Government of the mandarins, by the mandarins, for the mandarins
As unelected, permanent officials continue to run the show from Whitehall, Douglas Carswell MP explains why it doesn't have to be this way
"We ought to all sit up and pay attention when Ken Clarke and Mr Carswell agree", suggests Tim Montgomerie on this morning’s Conservative Home.
Well apparently it is not only lowly back benchers wondering if the Whitehall civil service is quashing reform. Within fifteen minutes of asking the PM about this last Wednesday, the subject was apparently dominating discussions in a meeting of the Cabinet – according to the impeccably well informed James Forsyth.

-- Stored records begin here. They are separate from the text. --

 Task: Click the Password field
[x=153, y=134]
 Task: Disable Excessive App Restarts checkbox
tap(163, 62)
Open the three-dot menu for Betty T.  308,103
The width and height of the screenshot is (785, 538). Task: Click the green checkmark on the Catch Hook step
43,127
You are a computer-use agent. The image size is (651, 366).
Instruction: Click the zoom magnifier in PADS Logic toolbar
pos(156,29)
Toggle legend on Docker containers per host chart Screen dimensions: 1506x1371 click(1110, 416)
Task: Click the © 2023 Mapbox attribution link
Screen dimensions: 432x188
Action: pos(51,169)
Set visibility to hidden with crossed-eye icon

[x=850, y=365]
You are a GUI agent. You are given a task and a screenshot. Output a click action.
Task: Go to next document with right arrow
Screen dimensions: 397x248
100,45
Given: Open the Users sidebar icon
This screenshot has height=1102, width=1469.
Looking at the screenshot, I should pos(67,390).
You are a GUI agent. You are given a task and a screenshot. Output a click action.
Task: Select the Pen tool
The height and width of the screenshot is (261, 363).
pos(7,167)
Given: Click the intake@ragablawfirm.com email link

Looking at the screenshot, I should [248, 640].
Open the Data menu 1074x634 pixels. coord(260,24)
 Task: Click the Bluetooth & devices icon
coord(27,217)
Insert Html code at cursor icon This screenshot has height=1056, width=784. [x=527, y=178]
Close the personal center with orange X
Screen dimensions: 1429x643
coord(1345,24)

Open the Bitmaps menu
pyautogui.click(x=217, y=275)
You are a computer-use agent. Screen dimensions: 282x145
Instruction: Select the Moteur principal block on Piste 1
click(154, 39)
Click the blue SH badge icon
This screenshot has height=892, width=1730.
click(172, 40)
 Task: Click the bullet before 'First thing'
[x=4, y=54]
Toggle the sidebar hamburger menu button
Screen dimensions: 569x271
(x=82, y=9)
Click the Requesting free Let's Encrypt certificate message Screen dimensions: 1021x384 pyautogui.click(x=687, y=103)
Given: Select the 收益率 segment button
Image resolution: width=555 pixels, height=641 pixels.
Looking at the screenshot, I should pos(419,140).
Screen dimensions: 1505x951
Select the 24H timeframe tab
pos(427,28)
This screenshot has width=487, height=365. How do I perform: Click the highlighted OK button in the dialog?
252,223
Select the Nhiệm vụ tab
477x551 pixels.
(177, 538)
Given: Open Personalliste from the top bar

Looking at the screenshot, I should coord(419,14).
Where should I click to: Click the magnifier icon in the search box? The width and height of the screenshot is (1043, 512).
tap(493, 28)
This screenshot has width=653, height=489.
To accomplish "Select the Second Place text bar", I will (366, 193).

It does not have to be this way. The House of Commons is brimming with highly motivated, passionate MPs - particularly from the 2010 intake - full of ideas to help make Britain better. Alas, those we elect rarely get to have a say over how we are governed.
Too often this administration seems stuck inside the Whitehall comfort zone. Bold and radical options never even considered.
Again and again it seems that it is left to permanent officials to run the show, as they bounce from one senior role to the next.
Who came up with the idea of an internet snoopers law? Who was it who put it to ministers that we had to opt into the EU data protection rules – a decision which the House of Commons will be rubber stamping later today?
With reference to the Qatada case, who do you think might have put it to ministers that "inter-governmental custom in the Council of Europe, or the provisions of the Ministerial Code, are somehow higher authority than law as passed by the UK Parliament and interpreted by the UK’s highest court"?
In opposition, David Cameron wrote of how “we will bring a radical redistribution of power, from the powerful to the powerless. ...It means accountability so we will make sure those who make decisions that affect people's lives have to answer for them.” Absolutely.
But until then, to whom do the mandarins answer?